それでも最善を選ぶ為に思考を続けている。
「……余り、期待はしていませんが。彼女の様子は?」
「…………」
アンダーソン艦長の問い掛けに、首を横に振る副官。
彼女とは一体何なのか?
それを知る者は限られた者達だけ。
だが、彼女の協力があれば事態が好転する可能性は高くなる。
「そうか、彼女のお眼鏡に適うパイロットは居ませんか。ハァ、高性能なのは分かるんだが。置物状態だと意味が無いんだがねぇ」
「如何致しましょう?」
「最悪、親衛隊から無理矢理パイロットを割り当てる。彼女も現状を理解すれば、妥協はするだろう」
この艦隊を失えば彼女の居場所は無くなる。
だが、彼女のやる気と妥協次第ではホープ・スター艦隊に敵う艦隊は無くなる……と思いたい。

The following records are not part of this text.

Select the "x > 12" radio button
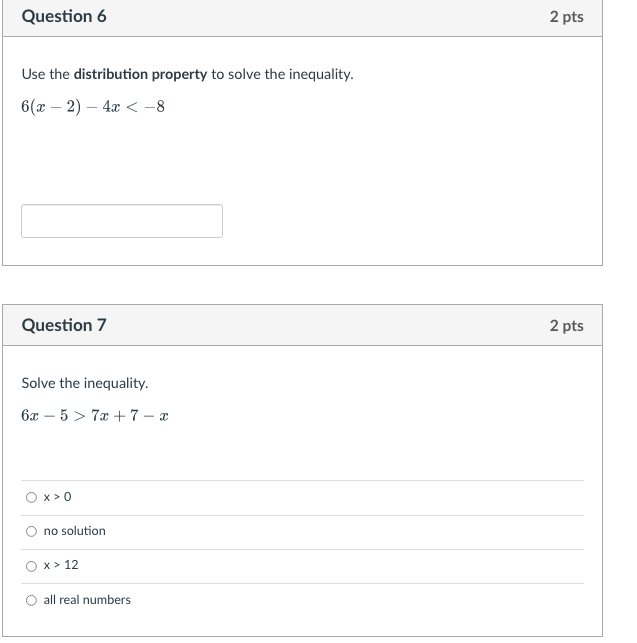Image resolution: width=637 pixels, height=643 pixels. [31, 566]
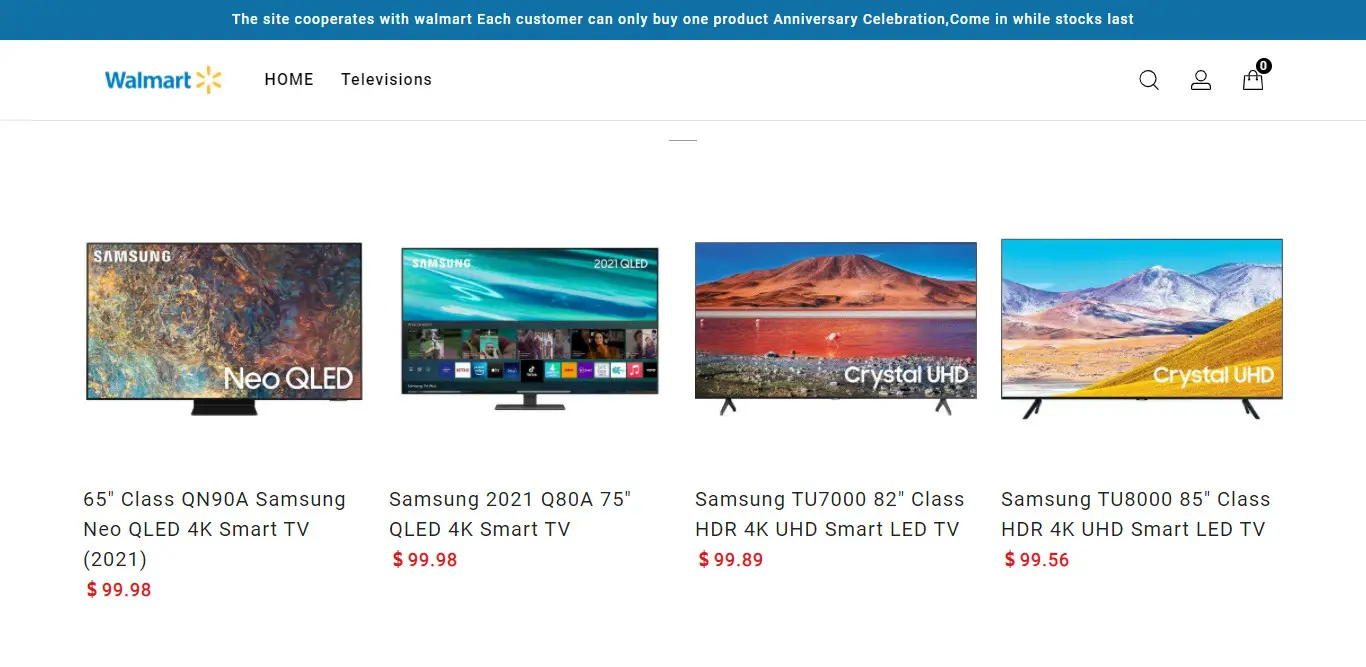The height and width of the screenshot is (667, 1366).
Task: Go to the HOME menu item
Action: point(289,80)
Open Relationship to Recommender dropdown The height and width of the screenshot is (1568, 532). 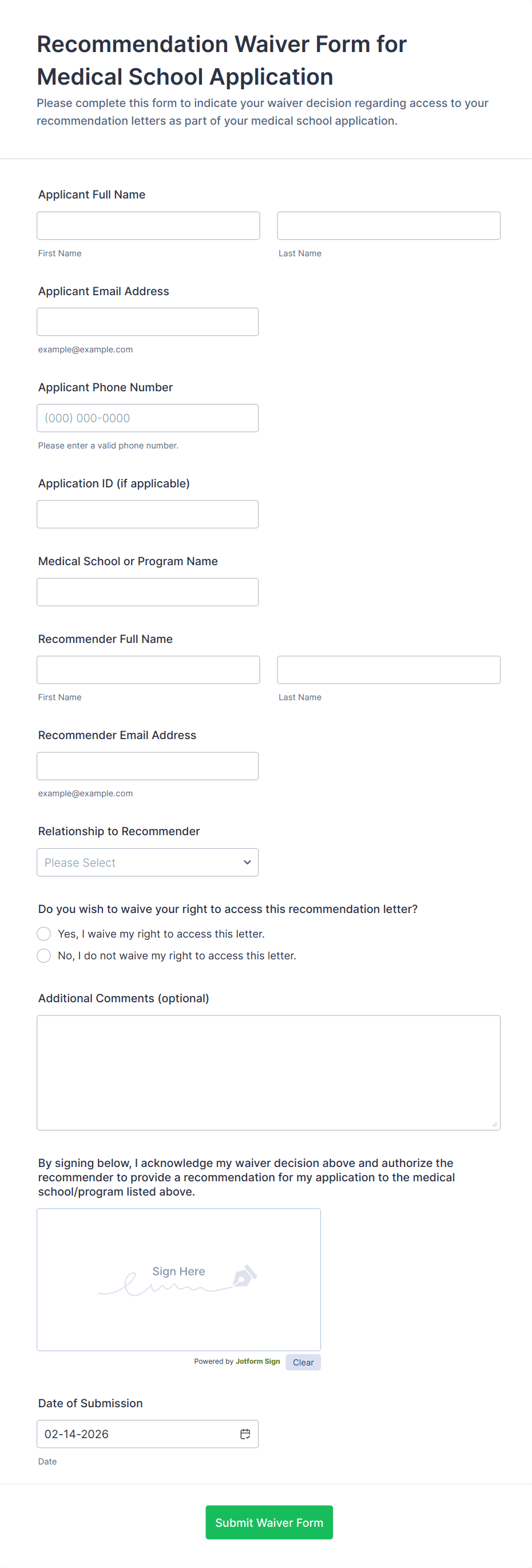click(x=148, y=862)
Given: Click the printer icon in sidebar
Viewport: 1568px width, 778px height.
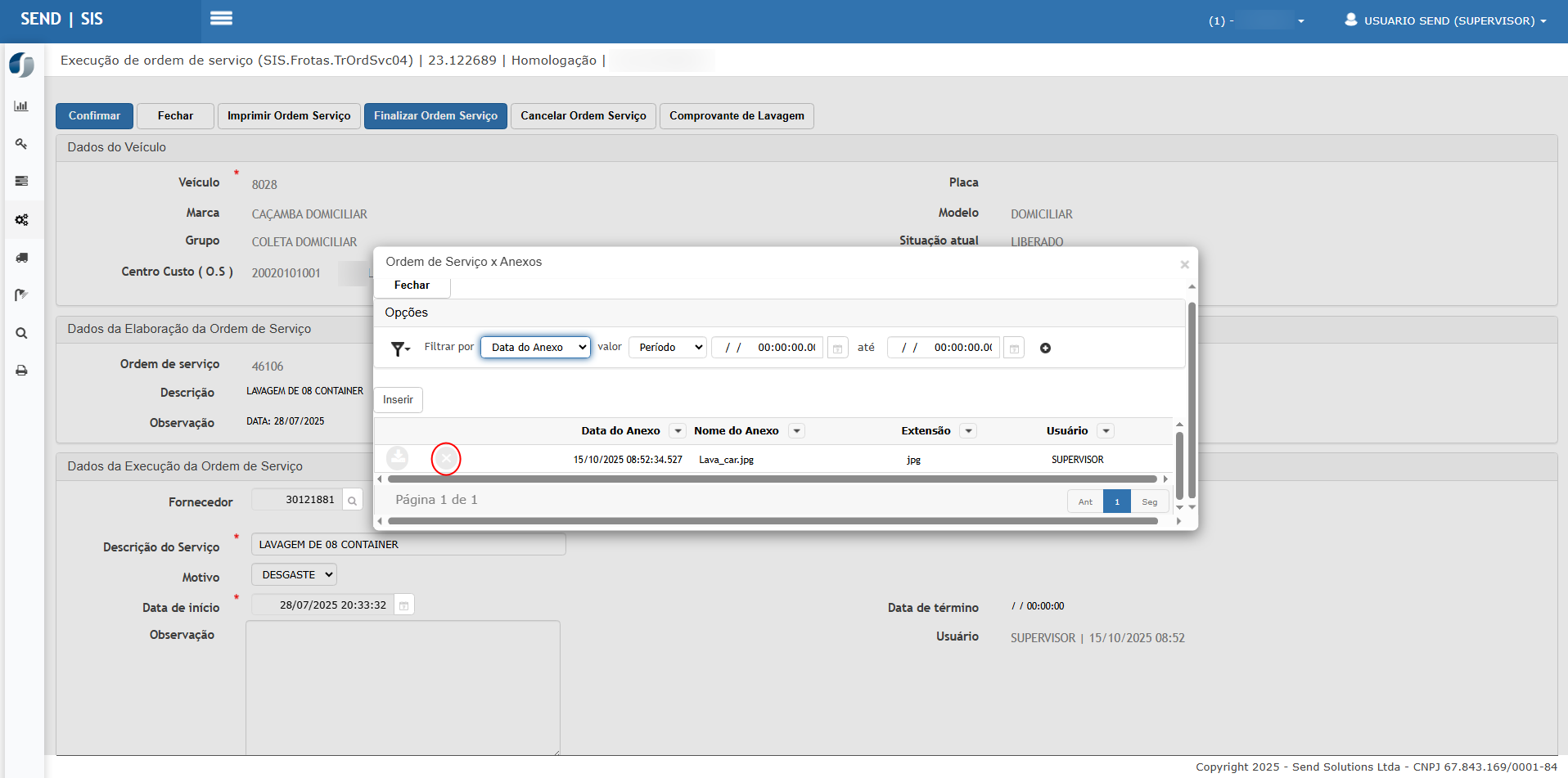Looking at the screenshot, I should click(21, 371).
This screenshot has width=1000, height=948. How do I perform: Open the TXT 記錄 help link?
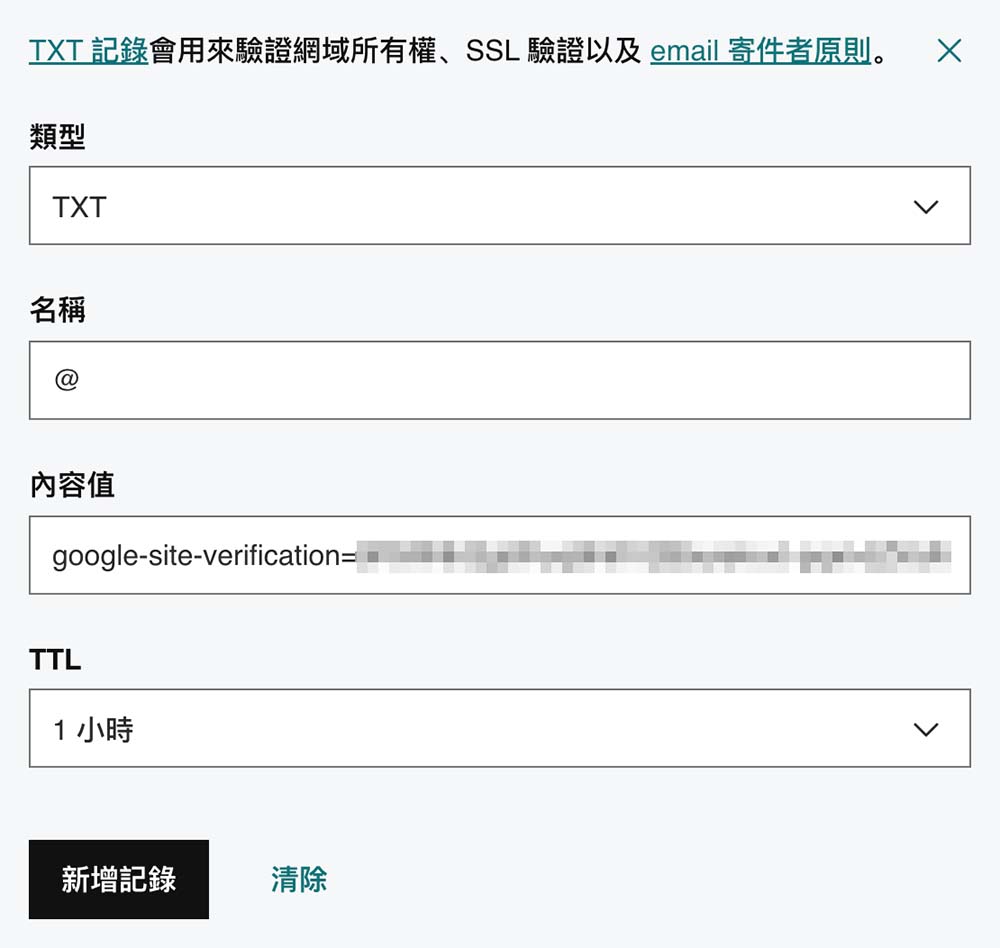coord(89,51)
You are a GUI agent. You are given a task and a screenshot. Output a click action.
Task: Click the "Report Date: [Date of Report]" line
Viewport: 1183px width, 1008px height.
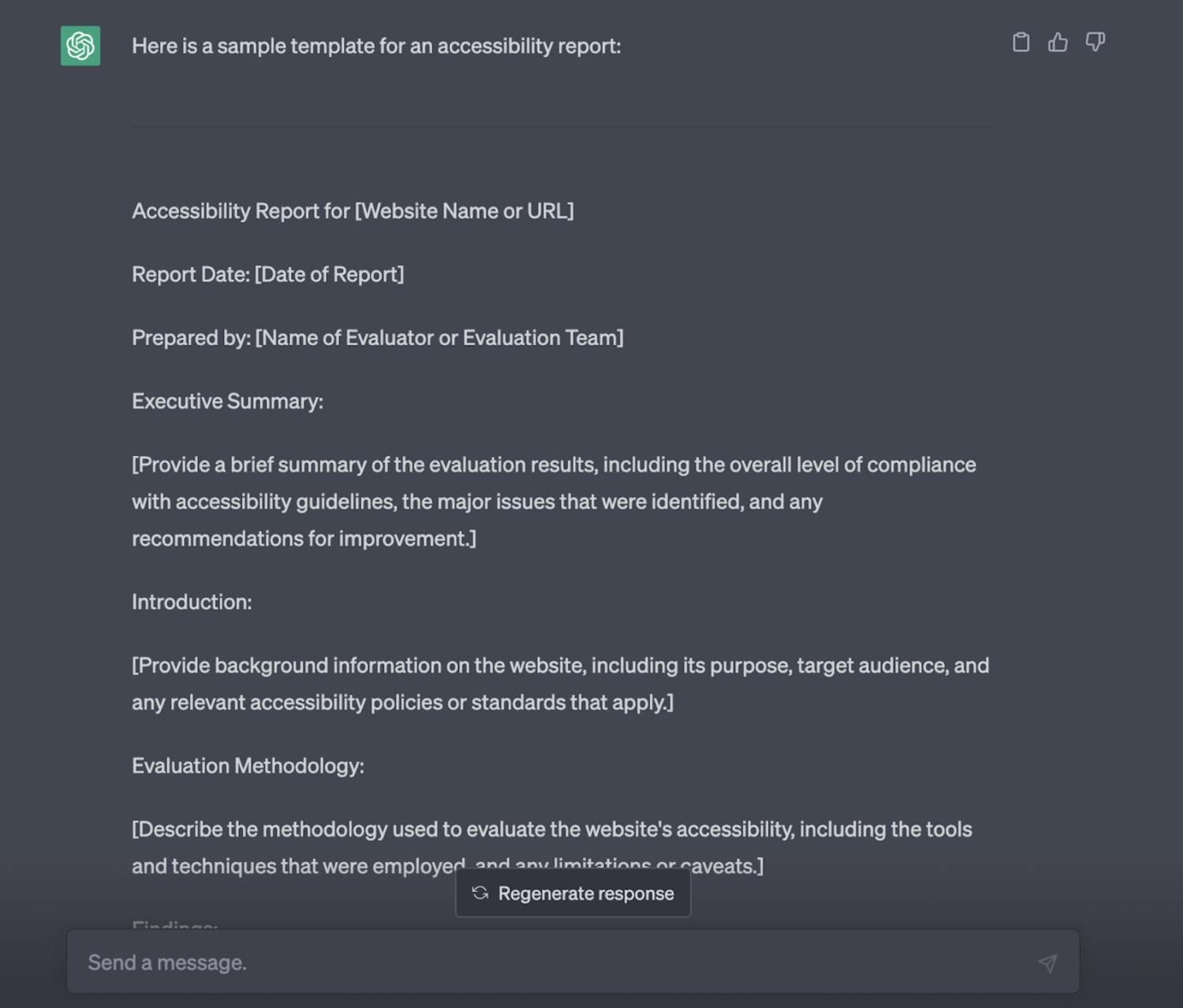pos(267,274)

「切り札が使えない状態だけは避ける必要がある。すまないが、説得の方を頼むよ」
「了解しました」
「それと、昨今のアーマード・ウォーカー事情も改めて伝えておいてくれ。いつまでも、胡座を掻き続けていると足元を掬われるとな」
そう言ってからアンダーソン艦長は今後のスケジュールを再確認するのだった。